**ACTIVITY:** Check every line of the records below for the string "panel" and copy the ones that have it.
━━━
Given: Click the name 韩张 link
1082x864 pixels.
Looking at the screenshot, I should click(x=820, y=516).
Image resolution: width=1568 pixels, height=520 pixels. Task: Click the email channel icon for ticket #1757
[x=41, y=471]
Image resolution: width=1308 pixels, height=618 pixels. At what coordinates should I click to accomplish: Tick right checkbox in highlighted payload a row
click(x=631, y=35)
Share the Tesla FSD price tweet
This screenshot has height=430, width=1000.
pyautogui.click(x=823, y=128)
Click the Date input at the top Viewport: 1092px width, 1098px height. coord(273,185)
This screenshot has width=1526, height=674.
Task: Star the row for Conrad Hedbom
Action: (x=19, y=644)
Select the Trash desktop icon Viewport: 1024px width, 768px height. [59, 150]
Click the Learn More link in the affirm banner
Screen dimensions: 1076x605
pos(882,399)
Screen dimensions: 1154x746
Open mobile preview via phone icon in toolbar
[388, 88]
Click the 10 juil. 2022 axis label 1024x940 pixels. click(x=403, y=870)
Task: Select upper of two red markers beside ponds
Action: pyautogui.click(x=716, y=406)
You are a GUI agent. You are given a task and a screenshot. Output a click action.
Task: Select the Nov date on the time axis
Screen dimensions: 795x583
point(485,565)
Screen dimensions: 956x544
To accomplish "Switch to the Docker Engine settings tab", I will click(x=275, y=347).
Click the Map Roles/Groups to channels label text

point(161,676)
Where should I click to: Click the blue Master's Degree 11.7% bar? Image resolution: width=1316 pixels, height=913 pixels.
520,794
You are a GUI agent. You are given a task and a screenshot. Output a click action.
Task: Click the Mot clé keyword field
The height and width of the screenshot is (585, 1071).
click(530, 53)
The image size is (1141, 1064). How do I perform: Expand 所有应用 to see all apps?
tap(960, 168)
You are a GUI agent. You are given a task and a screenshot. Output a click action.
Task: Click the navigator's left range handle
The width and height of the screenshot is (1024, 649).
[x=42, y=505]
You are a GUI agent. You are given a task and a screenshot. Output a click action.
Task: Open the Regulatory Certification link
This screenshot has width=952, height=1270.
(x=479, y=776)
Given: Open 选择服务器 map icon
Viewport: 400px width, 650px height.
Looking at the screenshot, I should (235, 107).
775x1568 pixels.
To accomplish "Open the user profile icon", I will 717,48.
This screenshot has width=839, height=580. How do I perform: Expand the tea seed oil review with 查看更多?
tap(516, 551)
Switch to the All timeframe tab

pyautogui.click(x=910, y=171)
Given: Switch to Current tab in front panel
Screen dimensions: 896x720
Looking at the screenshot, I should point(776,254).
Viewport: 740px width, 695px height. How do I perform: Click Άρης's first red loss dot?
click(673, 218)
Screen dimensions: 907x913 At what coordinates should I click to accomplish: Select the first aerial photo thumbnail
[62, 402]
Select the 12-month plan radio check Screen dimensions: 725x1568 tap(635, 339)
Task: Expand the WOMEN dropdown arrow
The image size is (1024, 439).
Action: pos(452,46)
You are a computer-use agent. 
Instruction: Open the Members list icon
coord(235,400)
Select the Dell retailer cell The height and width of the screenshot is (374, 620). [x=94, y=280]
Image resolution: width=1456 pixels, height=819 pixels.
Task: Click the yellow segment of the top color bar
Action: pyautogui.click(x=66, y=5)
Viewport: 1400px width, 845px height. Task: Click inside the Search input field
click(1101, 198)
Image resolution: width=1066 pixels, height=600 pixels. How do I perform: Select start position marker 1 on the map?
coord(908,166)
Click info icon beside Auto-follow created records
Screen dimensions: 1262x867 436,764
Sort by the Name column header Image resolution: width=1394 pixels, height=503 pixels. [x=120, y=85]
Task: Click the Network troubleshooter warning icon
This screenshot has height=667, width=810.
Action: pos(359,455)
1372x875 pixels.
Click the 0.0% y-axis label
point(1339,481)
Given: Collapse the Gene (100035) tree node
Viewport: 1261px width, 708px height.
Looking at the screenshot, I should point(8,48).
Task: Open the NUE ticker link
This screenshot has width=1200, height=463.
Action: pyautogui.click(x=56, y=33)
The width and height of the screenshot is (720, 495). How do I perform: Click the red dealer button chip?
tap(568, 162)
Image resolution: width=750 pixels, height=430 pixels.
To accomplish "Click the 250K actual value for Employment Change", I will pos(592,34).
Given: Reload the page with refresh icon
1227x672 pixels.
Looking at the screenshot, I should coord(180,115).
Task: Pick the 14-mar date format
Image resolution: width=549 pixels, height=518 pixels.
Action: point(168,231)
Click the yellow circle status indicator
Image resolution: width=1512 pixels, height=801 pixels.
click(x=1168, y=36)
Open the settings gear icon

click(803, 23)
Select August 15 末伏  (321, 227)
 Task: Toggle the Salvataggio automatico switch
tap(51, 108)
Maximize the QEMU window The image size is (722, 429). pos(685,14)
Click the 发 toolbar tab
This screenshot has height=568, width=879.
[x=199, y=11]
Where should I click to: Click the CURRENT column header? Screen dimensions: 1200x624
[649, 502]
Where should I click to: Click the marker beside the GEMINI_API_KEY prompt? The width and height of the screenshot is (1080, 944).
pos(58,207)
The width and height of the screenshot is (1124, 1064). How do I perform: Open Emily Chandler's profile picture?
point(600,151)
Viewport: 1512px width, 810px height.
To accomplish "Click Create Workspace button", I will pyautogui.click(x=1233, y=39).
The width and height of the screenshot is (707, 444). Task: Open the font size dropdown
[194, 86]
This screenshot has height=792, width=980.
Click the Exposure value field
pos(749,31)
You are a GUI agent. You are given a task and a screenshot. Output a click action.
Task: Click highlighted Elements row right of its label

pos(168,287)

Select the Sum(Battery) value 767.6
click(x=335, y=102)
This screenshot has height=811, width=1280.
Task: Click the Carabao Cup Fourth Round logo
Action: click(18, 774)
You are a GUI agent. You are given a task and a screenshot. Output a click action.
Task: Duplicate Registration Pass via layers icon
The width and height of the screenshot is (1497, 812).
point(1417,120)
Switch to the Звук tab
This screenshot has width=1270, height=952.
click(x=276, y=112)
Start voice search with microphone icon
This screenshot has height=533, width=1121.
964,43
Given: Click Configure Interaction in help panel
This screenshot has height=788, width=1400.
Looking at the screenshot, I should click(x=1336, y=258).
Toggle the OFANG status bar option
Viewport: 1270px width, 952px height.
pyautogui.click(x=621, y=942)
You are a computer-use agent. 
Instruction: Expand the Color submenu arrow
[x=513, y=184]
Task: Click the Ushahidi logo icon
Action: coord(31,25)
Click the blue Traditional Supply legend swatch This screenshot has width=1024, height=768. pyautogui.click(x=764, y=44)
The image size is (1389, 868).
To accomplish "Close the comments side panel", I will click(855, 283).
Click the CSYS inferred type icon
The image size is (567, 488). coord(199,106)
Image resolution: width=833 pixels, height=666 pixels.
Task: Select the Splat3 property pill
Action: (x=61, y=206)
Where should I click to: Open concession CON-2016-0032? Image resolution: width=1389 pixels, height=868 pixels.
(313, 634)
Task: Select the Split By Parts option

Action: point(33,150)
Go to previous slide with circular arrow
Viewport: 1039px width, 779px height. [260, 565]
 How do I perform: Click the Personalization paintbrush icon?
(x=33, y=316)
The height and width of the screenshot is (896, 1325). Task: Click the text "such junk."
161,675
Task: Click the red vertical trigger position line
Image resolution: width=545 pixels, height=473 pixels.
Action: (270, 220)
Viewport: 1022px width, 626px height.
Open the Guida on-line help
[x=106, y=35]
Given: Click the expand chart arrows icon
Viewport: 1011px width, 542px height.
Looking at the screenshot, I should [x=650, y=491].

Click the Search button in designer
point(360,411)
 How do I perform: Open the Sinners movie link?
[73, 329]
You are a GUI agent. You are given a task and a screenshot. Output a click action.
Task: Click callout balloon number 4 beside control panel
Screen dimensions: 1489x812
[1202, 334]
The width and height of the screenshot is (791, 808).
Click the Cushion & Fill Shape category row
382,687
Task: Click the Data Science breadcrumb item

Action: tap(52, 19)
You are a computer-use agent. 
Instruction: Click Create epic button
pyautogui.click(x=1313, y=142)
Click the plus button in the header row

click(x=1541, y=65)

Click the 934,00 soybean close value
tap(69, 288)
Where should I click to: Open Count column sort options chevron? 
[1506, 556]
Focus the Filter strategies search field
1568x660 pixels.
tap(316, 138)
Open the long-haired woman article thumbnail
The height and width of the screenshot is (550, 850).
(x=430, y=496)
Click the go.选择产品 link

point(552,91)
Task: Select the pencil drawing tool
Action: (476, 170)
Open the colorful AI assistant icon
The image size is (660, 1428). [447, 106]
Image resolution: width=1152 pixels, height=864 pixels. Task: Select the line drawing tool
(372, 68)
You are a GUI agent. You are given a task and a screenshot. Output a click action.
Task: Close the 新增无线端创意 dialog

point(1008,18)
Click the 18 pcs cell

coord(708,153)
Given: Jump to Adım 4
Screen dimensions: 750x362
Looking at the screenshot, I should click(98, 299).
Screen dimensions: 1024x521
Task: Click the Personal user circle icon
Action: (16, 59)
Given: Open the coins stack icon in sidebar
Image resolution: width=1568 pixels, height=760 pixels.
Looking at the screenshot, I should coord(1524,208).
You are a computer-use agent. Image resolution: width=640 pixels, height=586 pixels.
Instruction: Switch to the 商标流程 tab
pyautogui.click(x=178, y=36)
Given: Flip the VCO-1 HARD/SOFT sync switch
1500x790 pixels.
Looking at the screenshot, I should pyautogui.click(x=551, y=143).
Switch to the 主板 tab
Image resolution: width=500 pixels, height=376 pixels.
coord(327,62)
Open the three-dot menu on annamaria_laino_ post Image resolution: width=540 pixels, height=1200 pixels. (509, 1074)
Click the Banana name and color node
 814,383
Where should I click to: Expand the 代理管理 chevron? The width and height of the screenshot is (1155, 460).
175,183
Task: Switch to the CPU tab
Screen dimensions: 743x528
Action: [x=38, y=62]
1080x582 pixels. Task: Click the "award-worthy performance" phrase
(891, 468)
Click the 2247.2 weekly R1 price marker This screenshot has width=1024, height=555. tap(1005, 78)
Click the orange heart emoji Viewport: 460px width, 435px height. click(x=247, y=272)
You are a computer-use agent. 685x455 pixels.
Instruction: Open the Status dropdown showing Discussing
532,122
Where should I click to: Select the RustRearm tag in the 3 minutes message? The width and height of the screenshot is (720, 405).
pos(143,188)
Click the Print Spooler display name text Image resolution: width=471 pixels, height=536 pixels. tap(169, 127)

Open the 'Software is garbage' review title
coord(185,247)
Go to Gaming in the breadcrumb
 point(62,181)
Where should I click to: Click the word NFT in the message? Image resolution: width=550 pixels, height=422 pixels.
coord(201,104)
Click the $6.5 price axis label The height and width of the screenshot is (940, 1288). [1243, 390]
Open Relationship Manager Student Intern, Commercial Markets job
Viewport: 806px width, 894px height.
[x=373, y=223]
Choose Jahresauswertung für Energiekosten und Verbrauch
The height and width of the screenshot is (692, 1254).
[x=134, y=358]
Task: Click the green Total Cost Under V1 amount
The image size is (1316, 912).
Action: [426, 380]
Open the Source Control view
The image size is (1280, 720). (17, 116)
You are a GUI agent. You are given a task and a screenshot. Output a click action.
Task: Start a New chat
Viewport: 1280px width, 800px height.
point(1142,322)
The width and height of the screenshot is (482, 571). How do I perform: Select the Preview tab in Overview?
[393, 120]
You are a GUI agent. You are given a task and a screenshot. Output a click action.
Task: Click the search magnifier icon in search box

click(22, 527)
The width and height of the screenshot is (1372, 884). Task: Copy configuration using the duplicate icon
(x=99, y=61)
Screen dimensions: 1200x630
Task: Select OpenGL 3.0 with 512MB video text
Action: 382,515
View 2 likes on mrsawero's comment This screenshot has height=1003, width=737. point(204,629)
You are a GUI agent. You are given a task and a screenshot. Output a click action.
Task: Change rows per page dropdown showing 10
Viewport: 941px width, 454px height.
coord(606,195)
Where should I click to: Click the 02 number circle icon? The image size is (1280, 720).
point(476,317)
━━━
**THE COMPLETED TASK:**
Given: Switch to Current tab in front panel
Given: Click Configure Interaction in help panel
To accomplish "Close the comments side panel", I will click(855, 283).
Task: Click callout balloon number 4 beside control panel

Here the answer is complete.